General Economy
Confirming your cross-border tax reporting obligations
November 18, 2025
If you are reading this post, you are likely considering a move to Canada for any number of reasons. Lower income taxes are probably, not on that list. What you may not know is that even when you leave the United States, you still have tax reporting obligations to the IRS.

Quick quiz: Name the only two countries in the world that tax based on citizenship and not residency?

Answer: The United States and Eritrea.

If you are reading this post, you are likely considering a move to Canada for any number of reasons. Lower income taxes are probably, not on that list. What you may not know is that even when you leave the United States, you still have tax reporting obligations to the IRS.

You’ve lived your life in the US, and you’ve never given any thought to how you might be taxed if you left the country. It’s now time to give it some thought!

The US taxes its citizens and green card holders no matter where they live. If you are US Person (the term for Citizens and Green Card holders) and live in Canada, you are still subject to US income tax filing every year.

What this means is that when you become a resident of Canada, you will have to consider both your Canadian taxes and your US taxes.

For some people, residency is a fairly simple thing. They sell the house in the States, move the family up north and establish all new connections. For others, it can be much more complicated. What if you move up to Toronto or Vancouver but travel back to see your family regularly? Lots of people straddle the border which makes confirming your tax residency more difficult.

As a US person (citizen or Green Card holder who has not renounced), no matter where you live you will have tax filing requirements with the IRS. If you are deemed a resident of Canada, you will also have tax filing requirements here.

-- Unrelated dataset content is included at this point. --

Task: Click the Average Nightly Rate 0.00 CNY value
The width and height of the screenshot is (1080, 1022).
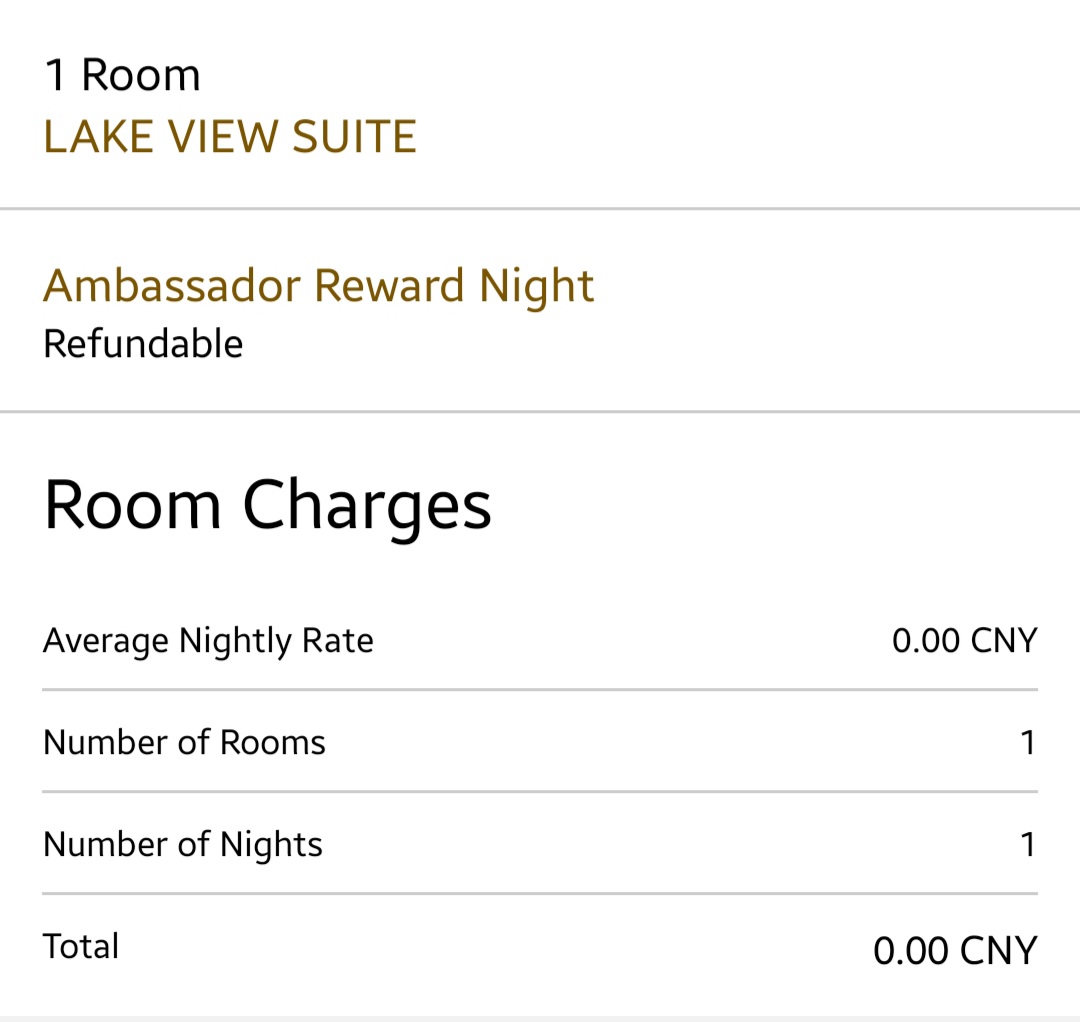Action: [x=964, y=640]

Unlike the United States’ Substantial Presence rules, which mostly trips up Canadian Snowbirds, Canada determines residency based on two principals;

Factual Resident-your primary residential ties like you own/rent a home and your family are in Canada with you along with financial ties such as Canadian bank accounts, Canadian Driver’s license etc. in Canada, or;

Deemed Resident- if you stay in Canada for 183 days a year or longer and have no other residential ties, you will likely be deemed a tax resident unless you can prove closer ties to another country

In the event of any dispute, the Canada- US Tax Treaty provides a “tie-breaker” mechanism under article IV(2) that helps to determine if you are a resident of the US or Canada to confirm where you should be filing income tax returns.

However, there is some good news.

Canada and the US have a tax treaty which eliminates double taxation in almost all cases. That means that tax paid to one country gets you credit when filing taxes in the other country. There are some important planning considerations to avoid those few instances where you might get double taxed but that’s a topic beyond the scope of this post.

Moving to Canada from the United States is not a simple or quick thing to do. It requires patience and careful planning. Prior to coming you should have a clear picture of your tax residency and reporting obligations. It could make a huge difference in your ability to plan your finances while in Canada.